The community of survivors she’s found after that night has helped her find strength. “If you come [to the ceremony during First Friday] tonight, it’s a party. We’re all friends and family. We take care of each other and we help each other out,” she says.


Prior to the pandemic, Sue would visit the Healing Garden twice a month. She’s only visited five times since. “I don’t know what we would’ve done without the garden,” she says.

On this visit, Sue comes bearing gifts: soil from the Route 91 festival grounds and tile fragments from the Healing Garden’s heart-shaped planter.

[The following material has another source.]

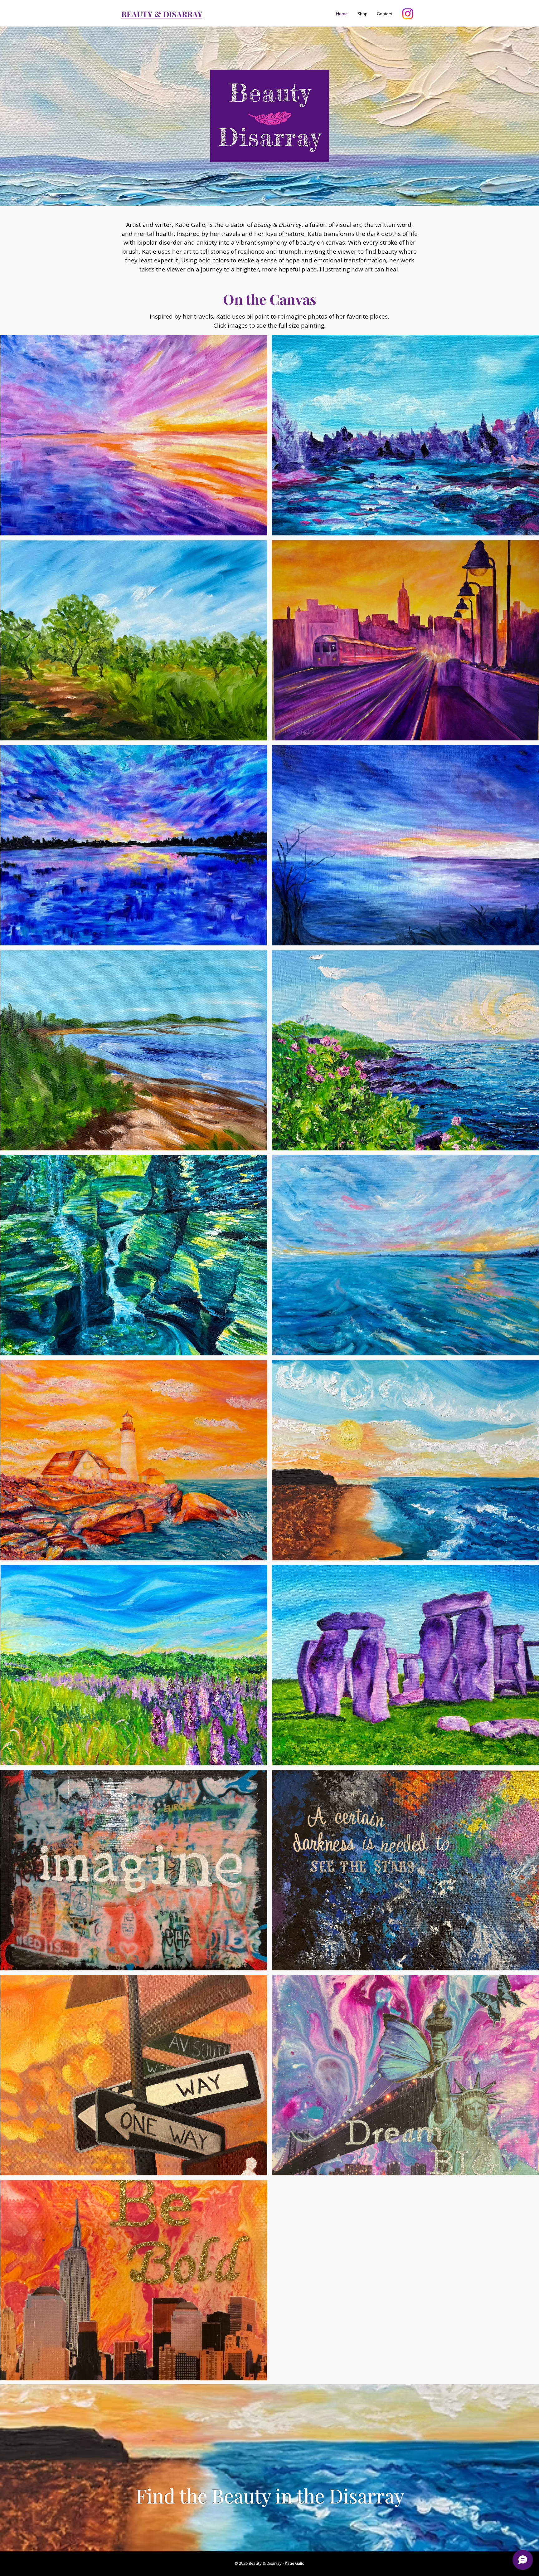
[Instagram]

She hopes it gives comfort to those who visit.

Sue’s also taken it upon herself to place 58 rocks with the victims’ names where a new memorial is slated to go up in the northeast corner of the festival grounds near Reno Avenue and Giles Street. She’s also put up signs at the site of the shooting, asking visitors to say a prayer for the families of the victims. She doesn’t want to wait years for the new memorial to be built.

“I want their names to be there now,” Sue says.